** START OF EXERCISE MATERIAL **
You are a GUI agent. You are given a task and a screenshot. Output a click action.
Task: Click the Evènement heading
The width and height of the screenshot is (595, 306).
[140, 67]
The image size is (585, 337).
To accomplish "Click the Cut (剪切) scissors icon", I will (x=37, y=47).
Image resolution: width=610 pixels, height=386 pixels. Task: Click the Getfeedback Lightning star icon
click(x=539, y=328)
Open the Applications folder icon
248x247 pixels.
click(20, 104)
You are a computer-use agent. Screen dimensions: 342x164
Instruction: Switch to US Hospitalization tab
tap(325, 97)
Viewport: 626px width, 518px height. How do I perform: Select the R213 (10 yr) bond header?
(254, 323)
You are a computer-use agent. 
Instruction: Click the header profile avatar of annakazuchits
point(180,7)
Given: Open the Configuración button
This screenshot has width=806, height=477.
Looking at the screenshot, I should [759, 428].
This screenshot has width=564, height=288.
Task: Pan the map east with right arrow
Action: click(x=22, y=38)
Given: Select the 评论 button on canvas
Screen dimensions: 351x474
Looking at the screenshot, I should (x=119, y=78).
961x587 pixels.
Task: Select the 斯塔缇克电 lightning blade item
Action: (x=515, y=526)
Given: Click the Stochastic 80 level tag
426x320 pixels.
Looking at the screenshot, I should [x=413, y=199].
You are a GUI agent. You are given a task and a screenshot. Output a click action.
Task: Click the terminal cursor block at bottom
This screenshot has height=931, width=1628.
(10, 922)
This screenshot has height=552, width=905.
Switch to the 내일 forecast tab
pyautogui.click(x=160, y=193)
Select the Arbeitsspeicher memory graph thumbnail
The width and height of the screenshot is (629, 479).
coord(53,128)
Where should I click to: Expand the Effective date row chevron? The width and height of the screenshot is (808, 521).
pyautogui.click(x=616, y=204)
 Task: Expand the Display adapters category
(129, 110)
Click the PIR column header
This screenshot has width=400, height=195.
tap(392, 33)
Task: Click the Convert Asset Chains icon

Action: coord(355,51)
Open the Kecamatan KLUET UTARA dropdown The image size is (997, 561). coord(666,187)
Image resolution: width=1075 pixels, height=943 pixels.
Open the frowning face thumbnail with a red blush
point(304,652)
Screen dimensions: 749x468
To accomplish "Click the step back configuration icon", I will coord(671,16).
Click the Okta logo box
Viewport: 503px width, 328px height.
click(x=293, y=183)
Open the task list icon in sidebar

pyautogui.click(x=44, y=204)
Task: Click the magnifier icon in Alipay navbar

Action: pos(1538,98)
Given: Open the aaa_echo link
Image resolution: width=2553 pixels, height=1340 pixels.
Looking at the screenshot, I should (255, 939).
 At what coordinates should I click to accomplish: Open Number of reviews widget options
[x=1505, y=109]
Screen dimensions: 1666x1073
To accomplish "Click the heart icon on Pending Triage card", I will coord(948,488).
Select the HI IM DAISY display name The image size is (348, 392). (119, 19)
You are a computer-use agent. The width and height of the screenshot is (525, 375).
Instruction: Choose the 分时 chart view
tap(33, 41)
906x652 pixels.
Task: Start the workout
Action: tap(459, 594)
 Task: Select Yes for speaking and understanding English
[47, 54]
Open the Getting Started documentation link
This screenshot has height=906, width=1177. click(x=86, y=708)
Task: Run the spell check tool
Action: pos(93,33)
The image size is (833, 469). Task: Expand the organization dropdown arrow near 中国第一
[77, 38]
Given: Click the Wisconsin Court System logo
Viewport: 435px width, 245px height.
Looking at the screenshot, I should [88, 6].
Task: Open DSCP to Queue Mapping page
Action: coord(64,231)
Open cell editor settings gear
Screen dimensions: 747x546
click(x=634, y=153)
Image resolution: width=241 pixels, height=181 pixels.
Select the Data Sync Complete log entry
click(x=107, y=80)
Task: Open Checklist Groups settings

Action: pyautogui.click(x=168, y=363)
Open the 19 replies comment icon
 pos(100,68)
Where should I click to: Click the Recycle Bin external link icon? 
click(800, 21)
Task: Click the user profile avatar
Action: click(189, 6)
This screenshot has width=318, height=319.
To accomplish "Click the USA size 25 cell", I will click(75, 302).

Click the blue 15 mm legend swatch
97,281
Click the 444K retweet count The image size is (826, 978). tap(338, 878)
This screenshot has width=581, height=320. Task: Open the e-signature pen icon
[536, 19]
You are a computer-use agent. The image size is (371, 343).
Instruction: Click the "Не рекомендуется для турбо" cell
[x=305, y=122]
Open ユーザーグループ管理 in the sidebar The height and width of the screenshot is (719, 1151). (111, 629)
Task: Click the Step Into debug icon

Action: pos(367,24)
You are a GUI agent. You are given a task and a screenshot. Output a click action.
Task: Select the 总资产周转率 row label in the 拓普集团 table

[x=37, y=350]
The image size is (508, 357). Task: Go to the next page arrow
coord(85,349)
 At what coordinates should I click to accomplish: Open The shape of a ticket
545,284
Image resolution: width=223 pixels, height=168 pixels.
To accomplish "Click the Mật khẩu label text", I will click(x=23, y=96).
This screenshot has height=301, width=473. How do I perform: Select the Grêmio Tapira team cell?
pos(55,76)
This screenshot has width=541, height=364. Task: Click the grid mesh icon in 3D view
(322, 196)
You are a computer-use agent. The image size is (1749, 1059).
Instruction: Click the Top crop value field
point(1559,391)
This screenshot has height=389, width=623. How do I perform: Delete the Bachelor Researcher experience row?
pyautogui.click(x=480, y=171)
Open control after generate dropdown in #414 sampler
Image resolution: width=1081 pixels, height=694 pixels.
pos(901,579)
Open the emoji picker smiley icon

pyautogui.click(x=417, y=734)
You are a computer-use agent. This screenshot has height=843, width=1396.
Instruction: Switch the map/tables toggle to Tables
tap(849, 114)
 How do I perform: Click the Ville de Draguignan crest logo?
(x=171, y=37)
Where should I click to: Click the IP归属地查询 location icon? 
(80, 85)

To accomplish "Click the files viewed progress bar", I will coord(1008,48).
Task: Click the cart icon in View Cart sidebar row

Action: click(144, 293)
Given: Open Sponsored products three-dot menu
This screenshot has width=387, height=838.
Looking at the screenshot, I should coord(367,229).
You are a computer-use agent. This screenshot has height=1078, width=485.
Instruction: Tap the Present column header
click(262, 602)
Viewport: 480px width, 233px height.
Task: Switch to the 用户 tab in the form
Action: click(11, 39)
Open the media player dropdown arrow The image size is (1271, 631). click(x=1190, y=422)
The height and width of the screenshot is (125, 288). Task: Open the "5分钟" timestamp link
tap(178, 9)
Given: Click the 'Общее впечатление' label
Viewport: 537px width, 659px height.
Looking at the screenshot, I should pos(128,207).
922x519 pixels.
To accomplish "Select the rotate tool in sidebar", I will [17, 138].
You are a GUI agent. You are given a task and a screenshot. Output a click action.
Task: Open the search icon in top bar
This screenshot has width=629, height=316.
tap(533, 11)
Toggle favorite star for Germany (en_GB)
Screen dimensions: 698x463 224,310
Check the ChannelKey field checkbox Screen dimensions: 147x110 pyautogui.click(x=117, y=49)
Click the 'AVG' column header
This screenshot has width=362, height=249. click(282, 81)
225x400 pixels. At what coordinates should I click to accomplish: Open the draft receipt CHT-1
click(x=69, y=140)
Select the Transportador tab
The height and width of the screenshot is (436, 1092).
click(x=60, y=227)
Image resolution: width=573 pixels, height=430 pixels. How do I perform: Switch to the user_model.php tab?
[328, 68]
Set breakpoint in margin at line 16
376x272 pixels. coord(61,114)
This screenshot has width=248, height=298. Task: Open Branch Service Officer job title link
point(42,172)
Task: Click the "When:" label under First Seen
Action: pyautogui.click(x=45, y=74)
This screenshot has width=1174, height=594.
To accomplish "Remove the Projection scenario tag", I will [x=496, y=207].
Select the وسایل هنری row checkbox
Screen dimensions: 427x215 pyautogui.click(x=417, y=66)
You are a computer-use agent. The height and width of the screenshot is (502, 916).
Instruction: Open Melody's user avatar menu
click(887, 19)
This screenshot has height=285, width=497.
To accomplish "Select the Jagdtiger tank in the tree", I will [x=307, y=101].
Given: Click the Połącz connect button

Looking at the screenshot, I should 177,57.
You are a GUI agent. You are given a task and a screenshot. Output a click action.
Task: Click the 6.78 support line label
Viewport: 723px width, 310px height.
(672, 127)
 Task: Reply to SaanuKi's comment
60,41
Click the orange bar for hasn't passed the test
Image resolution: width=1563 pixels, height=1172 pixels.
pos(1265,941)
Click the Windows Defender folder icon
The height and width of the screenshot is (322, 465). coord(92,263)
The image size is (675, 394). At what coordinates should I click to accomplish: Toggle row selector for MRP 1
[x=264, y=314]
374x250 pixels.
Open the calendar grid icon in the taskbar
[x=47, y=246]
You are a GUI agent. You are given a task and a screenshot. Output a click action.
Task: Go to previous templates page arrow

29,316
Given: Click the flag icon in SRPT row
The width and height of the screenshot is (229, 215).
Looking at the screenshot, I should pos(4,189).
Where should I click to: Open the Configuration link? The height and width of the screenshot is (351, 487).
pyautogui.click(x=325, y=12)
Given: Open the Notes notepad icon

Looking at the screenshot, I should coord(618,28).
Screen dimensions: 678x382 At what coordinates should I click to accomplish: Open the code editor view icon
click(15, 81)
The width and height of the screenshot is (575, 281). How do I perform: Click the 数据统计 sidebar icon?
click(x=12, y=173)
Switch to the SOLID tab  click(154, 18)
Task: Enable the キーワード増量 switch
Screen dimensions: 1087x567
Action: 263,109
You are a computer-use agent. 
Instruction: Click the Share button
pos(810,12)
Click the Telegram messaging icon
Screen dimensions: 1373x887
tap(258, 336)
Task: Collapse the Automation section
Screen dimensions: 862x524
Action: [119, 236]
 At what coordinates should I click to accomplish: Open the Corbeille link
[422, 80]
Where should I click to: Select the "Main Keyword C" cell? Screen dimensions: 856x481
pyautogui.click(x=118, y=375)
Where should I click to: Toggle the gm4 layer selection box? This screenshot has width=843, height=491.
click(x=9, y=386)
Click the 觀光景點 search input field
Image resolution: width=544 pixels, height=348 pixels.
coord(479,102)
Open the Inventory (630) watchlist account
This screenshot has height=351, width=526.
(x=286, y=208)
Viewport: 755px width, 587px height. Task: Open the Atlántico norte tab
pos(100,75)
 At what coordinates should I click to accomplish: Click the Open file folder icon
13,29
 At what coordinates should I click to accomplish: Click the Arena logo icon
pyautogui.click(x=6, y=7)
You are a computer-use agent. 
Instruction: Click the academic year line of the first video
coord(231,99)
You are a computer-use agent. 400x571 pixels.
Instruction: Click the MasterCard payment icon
** END OF EXERCISE MATERIAL **
* _WHAT NEEDS TO BE DONE_
Convert the data from the line containing "Given: Open Sponsored products three-dot menu" through the line containing "Looking at the screenshot, I should coord(367,229)." into a JSON list of strings, one string per line, omitting any blank lines.

* _OUTPUT BELOW_
[
  "Given: Open Sponsored products three-dot menu",
  "This screenshot has width=387, height=838.",
  "Looking at the screenshot, I should coord(367,229)."
]